If the WD1600A*V*JB is also incompatable (or unknown), is there a list somewhere of hard drives that are compatible with the series 1 hardware?


----------



## lessd (Jan 23, 2005)

mkanoap said:


> After spending a frustrating weekend trying to add a 160GB WD Caviar blue drive to my series 1 directivo, I finally stumbled across the "WD Caviar Blue Discussion Thread" and discovered that my WD1600AAJB is a model that won't work in a series 1 tivo. Whoops, should have checked here first.
> 
> Is the WD1600A*V*JB a good alternative? It's supposed to be specifically for DVRs, but I cant find anything specifically saying if it has the same problem with the series 1 tivos.
> 
> ...


There is a list of SATA to PATA converters that do work with TiVo so get one of those converters and any SATA drive, you then should have no problems.


----------



## z1010102a (Oct 4, 2010)

I have also been spending a frustrating weekend trying to replace my original HD with a WD1600AVJB with no luck at all. I tried using mfstools 2.0 and mfslive 1.4 to try and copy my original drive to the new one but it will not boot up, it just stays on the please wait screen.


----------



## mkanoap (Sep 20, 2010)

It looks like this drive doesn't work either.

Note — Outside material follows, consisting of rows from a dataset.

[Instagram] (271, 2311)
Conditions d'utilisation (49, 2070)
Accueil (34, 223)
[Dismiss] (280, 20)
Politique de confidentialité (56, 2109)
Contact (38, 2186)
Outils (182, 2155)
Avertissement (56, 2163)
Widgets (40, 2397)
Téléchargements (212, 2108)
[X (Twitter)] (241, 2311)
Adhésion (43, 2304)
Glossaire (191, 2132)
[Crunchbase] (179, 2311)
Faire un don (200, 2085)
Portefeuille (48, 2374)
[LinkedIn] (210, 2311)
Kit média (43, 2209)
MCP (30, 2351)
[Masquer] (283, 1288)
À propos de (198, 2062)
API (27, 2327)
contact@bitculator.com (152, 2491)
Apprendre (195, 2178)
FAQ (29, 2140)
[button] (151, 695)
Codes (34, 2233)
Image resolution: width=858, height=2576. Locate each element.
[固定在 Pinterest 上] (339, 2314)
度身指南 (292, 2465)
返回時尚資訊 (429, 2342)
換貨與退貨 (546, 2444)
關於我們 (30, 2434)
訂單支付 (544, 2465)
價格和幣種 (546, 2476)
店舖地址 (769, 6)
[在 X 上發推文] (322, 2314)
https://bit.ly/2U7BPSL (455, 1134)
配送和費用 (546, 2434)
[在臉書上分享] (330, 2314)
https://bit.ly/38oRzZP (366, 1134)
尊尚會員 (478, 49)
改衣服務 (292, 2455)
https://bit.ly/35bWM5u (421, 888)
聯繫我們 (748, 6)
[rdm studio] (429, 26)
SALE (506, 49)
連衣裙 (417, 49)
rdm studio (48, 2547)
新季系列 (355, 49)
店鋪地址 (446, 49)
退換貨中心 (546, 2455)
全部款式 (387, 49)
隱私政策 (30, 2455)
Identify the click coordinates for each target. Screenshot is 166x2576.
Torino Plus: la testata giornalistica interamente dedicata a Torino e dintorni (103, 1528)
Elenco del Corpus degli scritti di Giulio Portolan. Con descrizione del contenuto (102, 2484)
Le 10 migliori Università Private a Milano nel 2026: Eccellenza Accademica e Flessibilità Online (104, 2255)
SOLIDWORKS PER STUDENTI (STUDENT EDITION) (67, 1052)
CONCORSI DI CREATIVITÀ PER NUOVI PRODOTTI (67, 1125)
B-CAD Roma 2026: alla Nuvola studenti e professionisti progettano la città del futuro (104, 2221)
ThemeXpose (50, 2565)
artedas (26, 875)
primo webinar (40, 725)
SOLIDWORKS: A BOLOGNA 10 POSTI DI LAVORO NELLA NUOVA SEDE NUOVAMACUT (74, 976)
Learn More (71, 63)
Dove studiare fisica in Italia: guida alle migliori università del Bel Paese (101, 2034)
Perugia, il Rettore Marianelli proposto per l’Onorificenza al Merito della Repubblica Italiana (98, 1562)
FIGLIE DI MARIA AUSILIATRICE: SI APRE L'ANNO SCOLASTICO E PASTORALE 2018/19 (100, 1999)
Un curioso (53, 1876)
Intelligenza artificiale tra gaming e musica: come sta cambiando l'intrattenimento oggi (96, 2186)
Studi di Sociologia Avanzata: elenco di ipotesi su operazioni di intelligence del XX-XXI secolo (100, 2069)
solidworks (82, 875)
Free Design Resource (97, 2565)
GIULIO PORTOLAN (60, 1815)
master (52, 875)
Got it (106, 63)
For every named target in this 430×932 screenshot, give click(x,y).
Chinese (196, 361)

I looked on the "sata->pata" thread and none of them listed are for a series one Sony SAT-T60 directivo.

Apparently the sata->pata adapter sold by weaknees also is incompatible with the SAT-T60.

Has anyone been able to get a sata drive to work with this model?

Edit: While the SAT-T60 is never listed, it looks like some people have gotten the "Addonics ADSAIDE SATA to IDE-ATAPI Converter" to work with other series 1 machines.

Has anyone gotten it to work with a SAT-T60 directivo? How about a Phillips HDR110 (next on my upgrade list)?


----------